Hodgkinson and Bridle in The White Review:
There’s a marvellous lecture by Tim Berners-Lee (‘How the world wide web just happened’) in which he talks about how he came to create what turned out to be the world wide web. He describes growing up as the child of Computer Scientist parents who had worked at Bletchley Park, and building his first circuits from bits of wire, wrapped around nails, hammered into a piece of wood. Once he’d got the hang of that, he was just in time for the invention of the transistor, and then the integrated circuit. As the components available to him got ever smaller, the complexity of the machines they could power increased exponentially. As Berners-Lee tells it – with some modesty – it was a simple, natural progression from crystal radio, to building his own computer, to putting in place the fundamental transfer protocol that most of us use to access the internet. As things shrank, they also became more powerful, more networked, leading inevitably to an almost total, sublime connectivity.

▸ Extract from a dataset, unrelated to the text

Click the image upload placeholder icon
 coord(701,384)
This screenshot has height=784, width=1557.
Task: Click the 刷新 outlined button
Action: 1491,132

…This book, For the Motherboard: The Rubáiyát of Omar Khayyám, takes into account some of the limitations of working at scale across digital devices. The first of these is the display size: in an era of ‘retina screens’, where the pixel density of our displays begins to surpass in definition the clusters of rods and cones in the human eye, we are still limited in print by the apertures of our ink nozzles. This is not a new problem: For the Motherboard… is set in Bell Centennial, a font commissioned by AT&T from the designer Matthew Carter in 1975, to replace Bell Gothic, which it had been using in its phone directories since 1938. Between those years, the number of telephones in the United States alone grew from some twenty million to around 140 million. Carter’s Bell Centennial typeface exists because of explosive, networked growth, addressing both this increased technological density, by condensing the character width, and the limitations of contemporary printing, by adding ‘ink traps’ to the letters, minute nicks in the letterforms to absorb and counter the ink spread caused by rapid printing on newsprint. When printed at sufficient size on coated paper, these traps remain visible, tiny reminders of previous technological limitations.